Helping workers to better cope with stress is a priority as well. The county has seen lower medical and prescription-drug spending among 911 operators since launching a stress-management program called Heart Math in 2009, she said.

After seeing good results from a program where employees with medical conditions worked with a dietician, the county is changing its health coverage to allow workers to see the dietician for free even if they don't have a specific diagnosis, Gustafson said.

Where Sarasota County takes a hard line is with job applicants who smoke. It won't hire them.

Tobacco use is often where wellness benefits are the richest or most punitive. It's not uncommon for large employers to offer incentives of $250 or more to entice smokers to quit, Heinen said. But a small number tack a surcharge onto tobacco users' health-insurance premiums.

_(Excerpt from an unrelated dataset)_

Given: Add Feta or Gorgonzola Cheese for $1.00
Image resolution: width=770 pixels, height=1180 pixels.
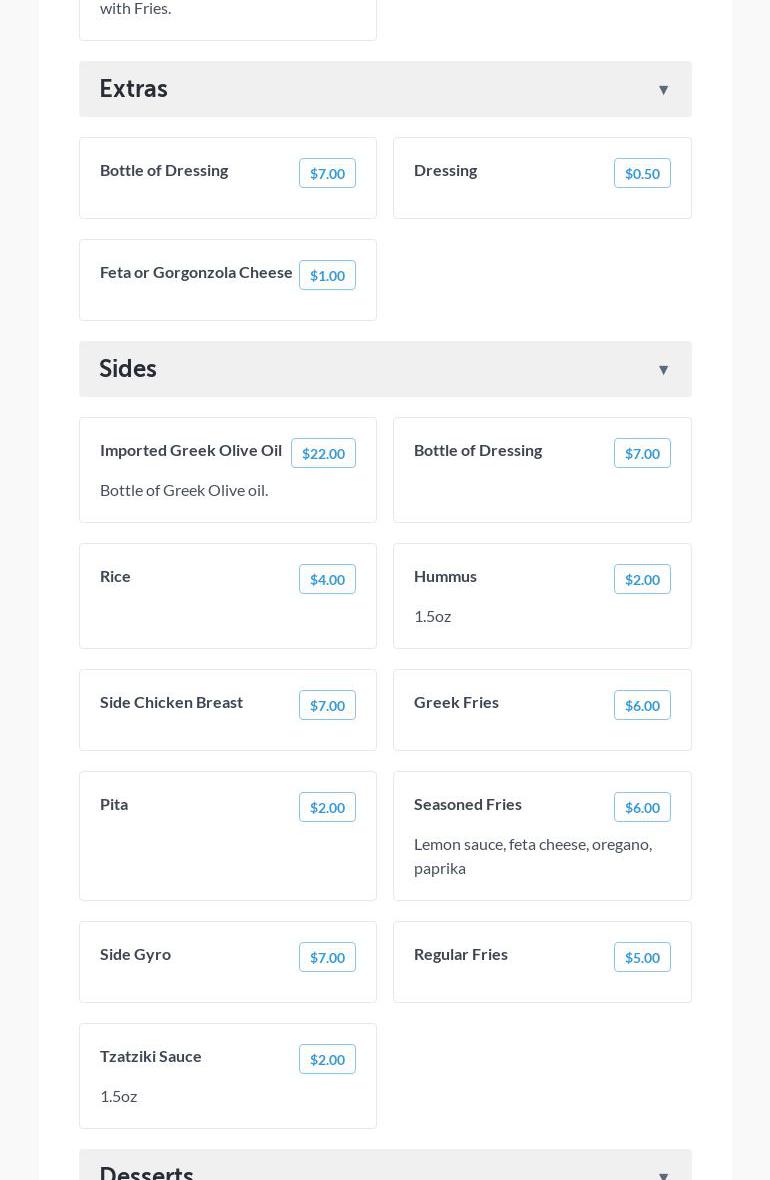Looking at the screenshot, I should click(327, 275).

One Webcor employee, 56-year-old Karen Thayer, got hooked on the stair challenge. The result: She lost 50 pounds over six months and was able to stop using one of her blood-pressure medications. She also got an extra day off and won an Apple Touch at a quarterly raffle.

"I never thought I would be able to do the stairs," she said. But she was determined to work through the pain from a knee replacement and other physical hurdles.

Now she can climb 36 flights in 15 minutes. Thayer said she's confident she can lose another 40 pounds. "It definitely came from a behavior change because of the program that I constantly got out there and did it and did it and did it.

"When I started doing the stairs, the strength in my knees came back because it's really important to keep the strength up in the muscle groups around your knees. It's really made a big difference," she said.